Back in the EDDC ….

The latest outbreak of foot in mouth disease to hit the EDDC – turmoil surrounding the absence of a Local Plan and Strategic Housing Market Assessment (SHMA) – has seemingly roused from his slumbers Deputy Chief Executive Richard Cohen. In a Press Release – er, sorry,

SHMA briefing for editors and members 27 Aug final

he provides a guide to recent events that might just as well have been subtitled ‘Everything is Under Control – Honest!”.

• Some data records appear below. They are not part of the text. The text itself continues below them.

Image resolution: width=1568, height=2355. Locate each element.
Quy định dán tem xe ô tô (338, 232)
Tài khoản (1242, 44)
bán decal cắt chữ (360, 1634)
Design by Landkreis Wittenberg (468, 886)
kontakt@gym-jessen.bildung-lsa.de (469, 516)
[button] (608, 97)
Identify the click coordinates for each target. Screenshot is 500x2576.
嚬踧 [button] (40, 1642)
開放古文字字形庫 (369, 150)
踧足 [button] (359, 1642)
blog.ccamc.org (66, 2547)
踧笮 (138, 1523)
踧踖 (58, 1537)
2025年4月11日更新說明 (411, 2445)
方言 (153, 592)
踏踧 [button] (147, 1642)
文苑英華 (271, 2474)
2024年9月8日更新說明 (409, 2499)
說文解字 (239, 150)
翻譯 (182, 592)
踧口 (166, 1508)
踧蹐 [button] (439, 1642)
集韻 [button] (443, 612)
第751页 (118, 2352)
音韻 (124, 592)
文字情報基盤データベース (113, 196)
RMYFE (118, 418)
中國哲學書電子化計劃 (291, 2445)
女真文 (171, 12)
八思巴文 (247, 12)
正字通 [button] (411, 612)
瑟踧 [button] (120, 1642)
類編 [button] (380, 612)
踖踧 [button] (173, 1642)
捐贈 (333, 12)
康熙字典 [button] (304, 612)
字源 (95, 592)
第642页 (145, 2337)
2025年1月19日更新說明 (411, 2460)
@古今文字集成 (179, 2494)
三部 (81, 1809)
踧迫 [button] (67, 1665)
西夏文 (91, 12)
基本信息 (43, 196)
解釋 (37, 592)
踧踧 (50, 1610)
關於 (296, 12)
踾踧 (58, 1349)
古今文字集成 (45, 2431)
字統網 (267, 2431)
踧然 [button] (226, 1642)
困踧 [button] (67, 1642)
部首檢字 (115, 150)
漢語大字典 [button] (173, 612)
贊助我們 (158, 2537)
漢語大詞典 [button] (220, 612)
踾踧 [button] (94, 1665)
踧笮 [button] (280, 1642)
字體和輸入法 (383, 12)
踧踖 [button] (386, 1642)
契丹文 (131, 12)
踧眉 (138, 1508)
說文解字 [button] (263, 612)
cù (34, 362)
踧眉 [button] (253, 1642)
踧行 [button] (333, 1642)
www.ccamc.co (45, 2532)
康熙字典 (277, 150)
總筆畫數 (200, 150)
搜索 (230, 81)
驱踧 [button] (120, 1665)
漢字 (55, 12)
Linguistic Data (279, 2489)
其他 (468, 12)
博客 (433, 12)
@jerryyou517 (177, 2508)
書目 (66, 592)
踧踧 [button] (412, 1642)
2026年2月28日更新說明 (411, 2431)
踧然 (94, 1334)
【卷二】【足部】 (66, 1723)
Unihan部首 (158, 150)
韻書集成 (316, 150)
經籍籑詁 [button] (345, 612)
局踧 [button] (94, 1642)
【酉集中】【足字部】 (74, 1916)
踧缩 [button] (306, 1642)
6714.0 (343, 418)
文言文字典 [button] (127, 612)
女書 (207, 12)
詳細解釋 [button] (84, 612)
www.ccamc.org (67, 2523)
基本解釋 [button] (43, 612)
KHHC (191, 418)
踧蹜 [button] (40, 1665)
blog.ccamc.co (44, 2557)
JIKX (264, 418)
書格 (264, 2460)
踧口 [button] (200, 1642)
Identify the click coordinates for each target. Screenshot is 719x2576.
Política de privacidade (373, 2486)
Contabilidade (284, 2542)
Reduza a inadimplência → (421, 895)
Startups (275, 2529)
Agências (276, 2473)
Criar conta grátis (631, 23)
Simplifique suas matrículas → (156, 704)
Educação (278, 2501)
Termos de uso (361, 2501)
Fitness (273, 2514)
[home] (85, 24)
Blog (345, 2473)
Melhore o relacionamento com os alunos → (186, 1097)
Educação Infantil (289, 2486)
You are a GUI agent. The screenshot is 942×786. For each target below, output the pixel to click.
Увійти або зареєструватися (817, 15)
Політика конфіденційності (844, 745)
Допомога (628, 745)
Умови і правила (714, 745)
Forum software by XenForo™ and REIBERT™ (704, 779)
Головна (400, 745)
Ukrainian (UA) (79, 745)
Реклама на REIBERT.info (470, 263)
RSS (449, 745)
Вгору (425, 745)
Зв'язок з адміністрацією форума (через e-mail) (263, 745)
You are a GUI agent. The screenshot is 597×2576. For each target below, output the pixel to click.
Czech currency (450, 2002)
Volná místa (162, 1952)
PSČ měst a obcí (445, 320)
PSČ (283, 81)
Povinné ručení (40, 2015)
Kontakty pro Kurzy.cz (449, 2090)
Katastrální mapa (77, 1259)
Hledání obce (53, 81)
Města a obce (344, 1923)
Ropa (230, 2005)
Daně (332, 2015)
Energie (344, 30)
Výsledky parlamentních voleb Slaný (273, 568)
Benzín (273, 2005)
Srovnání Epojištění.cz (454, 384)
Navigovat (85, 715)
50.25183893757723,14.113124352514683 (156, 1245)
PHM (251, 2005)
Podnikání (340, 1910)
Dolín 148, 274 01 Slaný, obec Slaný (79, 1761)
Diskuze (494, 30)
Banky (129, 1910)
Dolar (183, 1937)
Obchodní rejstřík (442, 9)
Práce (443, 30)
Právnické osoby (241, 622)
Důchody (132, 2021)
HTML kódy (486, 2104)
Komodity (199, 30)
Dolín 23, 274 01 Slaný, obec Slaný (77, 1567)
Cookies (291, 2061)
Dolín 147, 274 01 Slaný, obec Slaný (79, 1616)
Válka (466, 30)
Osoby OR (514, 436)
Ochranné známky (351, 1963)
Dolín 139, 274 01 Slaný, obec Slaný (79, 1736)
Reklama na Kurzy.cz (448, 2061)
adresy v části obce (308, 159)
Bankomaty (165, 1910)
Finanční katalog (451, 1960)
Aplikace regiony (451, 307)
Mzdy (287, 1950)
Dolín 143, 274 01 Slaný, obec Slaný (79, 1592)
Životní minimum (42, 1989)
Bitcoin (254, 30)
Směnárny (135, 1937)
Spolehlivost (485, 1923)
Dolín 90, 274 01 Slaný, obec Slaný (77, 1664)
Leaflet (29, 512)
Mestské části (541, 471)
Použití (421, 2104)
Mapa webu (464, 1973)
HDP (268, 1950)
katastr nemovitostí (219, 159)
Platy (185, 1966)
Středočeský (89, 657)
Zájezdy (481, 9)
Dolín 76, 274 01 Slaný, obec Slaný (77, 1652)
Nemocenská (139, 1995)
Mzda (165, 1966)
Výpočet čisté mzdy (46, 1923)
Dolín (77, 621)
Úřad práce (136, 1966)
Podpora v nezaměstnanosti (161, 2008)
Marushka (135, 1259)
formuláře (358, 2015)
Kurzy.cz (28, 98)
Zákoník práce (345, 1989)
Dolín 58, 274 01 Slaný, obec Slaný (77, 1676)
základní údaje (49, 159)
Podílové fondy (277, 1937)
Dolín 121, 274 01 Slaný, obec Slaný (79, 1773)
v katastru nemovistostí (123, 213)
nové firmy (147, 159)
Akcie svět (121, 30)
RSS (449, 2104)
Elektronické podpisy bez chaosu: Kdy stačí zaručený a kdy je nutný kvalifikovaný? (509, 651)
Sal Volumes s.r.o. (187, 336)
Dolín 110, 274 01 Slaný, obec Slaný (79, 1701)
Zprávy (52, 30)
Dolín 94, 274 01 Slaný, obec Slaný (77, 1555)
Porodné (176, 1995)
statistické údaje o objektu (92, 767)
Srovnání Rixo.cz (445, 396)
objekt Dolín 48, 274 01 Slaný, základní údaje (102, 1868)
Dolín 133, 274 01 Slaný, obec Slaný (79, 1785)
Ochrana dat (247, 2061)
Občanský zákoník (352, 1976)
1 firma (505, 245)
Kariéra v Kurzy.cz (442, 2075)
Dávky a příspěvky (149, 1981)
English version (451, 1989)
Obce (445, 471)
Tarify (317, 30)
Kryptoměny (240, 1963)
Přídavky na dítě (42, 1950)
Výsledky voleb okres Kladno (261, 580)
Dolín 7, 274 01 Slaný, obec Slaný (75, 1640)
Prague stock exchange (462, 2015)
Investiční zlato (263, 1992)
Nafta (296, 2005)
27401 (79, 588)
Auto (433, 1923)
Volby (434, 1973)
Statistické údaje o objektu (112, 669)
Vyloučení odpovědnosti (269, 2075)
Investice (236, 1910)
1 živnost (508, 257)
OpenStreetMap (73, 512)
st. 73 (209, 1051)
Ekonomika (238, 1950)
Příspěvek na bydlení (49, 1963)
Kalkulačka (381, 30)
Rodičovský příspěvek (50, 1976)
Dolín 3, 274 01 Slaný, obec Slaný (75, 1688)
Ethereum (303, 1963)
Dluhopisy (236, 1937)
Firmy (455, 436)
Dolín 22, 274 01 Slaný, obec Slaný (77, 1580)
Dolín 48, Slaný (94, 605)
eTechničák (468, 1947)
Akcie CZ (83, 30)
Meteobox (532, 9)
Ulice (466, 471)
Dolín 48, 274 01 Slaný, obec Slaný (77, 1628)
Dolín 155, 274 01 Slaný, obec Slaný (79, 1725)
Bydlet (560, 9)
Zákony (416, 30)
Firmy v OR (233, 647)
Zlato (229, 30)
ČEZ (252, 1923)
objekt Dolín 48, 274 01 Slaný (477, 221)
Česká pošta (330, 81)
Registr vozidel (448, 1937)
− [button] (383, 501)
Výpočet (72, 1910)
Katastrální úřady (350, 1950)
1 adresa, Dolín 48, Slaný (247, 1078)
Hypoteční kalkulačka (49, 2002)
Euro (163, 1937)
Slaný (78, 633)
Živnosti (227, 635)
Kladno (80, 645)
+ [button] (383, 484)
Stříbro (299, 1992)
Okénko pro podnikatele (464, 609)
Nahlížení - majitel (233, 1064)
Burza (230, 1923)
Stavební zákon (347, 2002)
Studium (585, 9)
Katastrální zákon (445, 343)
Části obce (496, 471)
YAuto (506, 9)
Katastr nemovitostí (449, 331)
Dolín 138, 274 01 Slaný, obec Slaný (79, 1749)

Readers will be fascinated to learn that, while the draft Local Plan envisaged 15,000 more homes for East Devon and recent independent research estimates a figure closer to 11,358 …. this is not enough for the economic powerhouse that is East Devon. In keeping with Cllr Paul Diviani’s interview on Radio Devon the other day – a contribution composed chiefly of stumbling ineptitude, the only incontrovertible fact being that he refused twice to answer the question when the Local Plan might be ready – the implication would appear to be that EDDC is hellbent on allowing as many houses on the East Devon countryside as it can get away with. Hence the ‘Briefing for Editors’ writing evangelically about the “explosion of activity .. at the Growth Point” where “new businesses can be expected to move into sites like SkyPark and Exeter Science Park”. That’d be the same Growth Point where Sainsburys was going to build a distribution centre creating hundreds of jobs, only to pull out earlier this month, right?

Consultants should have been putting together data to enable the SHMA to have been all but finished by this stage. But doubting Thomases will be reassured by Mr Cohen’s assurance that “our consultants will now continue with the work required to fully evidence housing need into the future.” Um, “now continue”? So what have they been doing previously? Knitting? And just when will the SHMA finally see the light of day?

The document ‘Briefing for Editors’ belongs more to the days of Pravda than the Knowle. Next up, expect a statement from Mr Cohen that EDDC can look forward to record tractor production and grain harvest in 2015.